俳優の阿部寛が27日、都内で行われた主演映画『祈りの幕が下りる時』初日舞台あいさつに出席。テレビシリーズ『新参者』から8年、いよいよ公開された完結編について「本当にさびしいです。自分の背骨のような作品になったと思います。最後にふさわしい作品になりました。感無量です」と感慨深げに語った。
東野圭吾の人気ミステリー小説を映像化した本作。突出した推理力で数々の事件を解決に導く刑事・加賀恭一郎(阿部)の活躍を描く。壇上には阿部ほか、共演者の松嶋菜々子、溝端淳平、田中麗奈、主題歌を担当したJUJU、メガホンをとった福澤克雄監督も登壇。JUJUは本作の主題歌である「東京」を生披露してイベントを盛り上げた。
阿部は、松嶋との初共演が話題になると「超綺麗ですよ。今日も綺麗。ずっと見ていたいくらい」と鼻の下を伸ばすなど、その美しさを大絶賛。「松嶋さんの演技に引き込まれて加賀の演技も作られていくという感じがしました。なぜ松嶋さんとこれまで共演がなかったんだろう、これからもご一緒したいです」とにっこり。これには松嶋も「ご一緒させてもらって奥深い方だなって。わたしもなぜこれまで共演がなかったのだろうと思いました。これからもよろしくお願いします」と恐縮の表情を浮かべた。

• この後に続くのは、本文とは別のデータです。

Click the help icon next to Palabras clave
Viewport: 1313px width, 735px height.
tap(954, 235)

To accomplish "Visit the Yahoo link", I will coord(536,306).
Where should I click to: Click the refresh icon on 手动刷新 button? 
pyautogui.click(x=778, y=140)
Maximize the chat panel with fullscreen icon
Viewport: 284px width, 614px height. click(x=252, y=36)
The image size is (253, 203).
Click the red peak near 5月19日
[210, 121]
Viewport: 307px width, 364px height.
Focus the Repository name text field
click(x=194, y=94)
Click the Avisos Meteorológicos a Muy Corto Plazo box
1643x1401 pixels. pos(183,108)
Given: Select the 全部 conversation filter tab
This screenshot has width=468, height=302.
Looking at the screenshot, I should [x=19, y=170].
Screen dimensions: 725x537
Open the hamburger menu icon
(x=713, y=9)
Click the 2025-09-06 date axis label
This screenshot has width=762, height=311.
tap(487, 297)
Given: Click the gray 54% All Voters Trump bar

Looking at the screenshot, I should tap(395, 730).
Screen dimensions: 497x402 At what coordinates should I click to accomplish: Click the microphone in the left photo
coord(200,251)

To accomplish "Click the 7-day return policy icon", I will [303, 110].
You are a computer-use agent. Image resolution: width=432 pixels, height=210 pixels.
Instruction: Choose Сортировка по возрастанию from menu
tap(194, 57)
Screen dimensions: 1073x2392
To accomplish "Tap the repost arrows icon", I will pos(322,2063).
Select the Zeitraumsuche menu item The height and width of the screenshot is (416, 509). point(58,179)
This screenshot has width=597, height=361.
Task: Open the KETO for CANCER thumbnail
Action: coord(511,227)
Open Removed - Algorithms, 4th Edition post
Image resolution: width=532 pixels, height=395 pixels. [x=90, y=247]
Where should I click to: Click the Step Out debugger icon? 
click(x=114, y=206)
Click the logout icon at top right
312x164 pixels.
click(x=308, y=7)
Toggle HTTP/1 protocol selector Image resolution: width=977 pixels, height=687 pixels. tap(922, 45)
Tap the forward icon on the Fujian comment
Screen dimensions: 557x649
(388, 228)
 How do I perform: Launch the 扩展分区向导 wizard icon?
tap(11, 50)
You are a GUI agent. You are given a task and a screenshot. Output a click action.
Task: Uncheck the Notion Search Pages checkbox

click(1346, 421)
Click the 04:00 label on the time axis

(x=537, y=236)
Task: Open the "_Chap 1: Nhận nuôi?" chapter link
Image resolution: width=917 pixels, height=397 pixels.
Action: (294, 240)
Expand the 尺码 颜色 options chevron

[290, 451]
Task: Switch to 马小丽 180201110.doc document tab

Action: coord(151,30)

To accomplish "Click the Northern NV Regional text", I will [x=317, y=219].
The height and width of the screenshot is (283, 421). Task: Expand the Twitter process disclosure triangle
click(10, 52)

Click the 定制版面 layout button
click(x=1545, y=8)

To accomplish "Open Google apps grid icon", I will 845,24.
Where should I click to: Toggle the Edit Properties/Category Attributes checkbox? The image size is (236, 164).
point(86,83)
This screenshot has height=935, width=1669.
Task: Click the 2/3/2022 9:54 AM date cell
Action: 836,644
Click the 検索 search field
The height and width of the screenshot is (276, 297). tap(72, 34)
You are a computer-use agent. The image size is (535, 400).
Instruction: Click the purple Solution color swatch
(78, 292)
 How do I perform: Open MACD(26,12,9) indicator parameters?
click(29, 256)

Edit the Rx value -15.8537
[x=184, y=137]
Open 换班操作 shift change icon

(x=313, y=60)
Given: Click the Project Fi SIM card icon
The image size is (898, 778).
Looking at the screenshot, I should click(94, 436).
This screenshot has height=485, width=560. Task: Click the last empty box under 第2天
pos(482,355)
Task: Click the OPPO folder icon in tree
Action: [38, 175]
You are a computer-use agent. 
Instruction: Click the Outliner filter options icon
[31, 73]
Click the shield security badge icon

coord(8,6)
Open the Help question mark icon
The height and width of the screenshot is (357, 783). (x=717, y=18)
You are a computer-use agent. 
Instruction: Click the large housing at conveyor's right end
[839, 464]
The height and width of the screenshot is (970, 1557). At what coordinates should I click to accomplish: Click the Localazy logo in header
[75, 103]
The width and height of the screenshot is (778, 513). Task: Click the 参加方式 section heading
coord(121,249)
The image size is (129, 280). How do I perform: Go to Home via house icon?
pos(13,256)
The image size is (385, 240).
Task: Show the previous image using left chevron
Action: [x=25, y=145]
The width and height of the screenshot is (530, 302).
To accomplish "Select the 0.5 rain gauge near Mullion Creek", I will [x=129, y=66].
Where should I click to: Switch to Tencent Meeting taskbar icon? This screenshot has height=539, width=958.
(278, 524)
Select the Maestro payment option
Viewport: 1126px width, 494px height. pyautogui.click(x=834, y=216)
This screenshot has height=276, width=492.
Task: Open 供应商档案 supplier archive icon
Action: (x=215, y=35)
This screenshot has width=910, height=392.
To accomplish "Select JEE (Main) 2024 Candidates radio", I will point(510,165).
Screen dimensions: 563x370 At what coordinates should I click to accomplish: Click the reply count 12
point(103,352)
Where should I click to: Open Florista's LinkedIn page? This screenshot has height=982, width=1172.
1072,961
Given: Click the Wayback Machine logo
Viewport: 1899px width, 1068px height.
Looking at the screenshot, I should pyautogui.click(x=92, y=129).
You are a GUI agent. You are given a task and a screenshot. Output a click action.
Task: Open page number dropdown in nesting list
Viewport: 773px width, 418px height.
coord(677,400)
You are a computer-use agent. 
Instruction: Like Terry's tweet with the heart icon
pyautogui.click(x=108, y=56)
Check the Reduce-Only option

そして、シリーズを通して阿部とタッグを組んできた溝端は、この8年間を振り返り、「阿部さんの隣でお芝居ができるのは貴重な経験でした。正直、さみしいという気持ちが大きいです。こんな気持ちの初日は初めて」としみじみ。舞台あいさつ終盤には阿部への思いを“感謝のメッセージ“として発表。「8年前、僕はまだ20歳でした。右も左もわからない僕を阿部さんは優しく包んでくれました。8年の途中には役者として僕の中でも節目のタイミングの時があったんですけど、その時も温かい言葉で包んでくださいました」と述べ、涙を流す場面も。
「阿部さんに魅せられてたくさんのスタッフさんが集って、芝居に厳しい阿部さんと共に歩んでこられたこの8年間は僕の宝物です。これからも背中を追いかけていきたい」と続けると、阿部は「嘘泣きだろう。これで引退します」と照れ笑いのジョーク。「こんな展開になると思わなかった」と溝端の涙に驚きの表情を見せていた。
その隣で田中も目を潤ませており、「私は毎回本当に緊張。心臓の音が聞こえてくるくらいでした。セリフも命の話など大切なセリフばかり。責任というのもあって、緊張したまま最後までずっと来てしまった。もっとご一緒したいなという欲もあって、さみしいです」と、本シリーズの撮影を振り返った。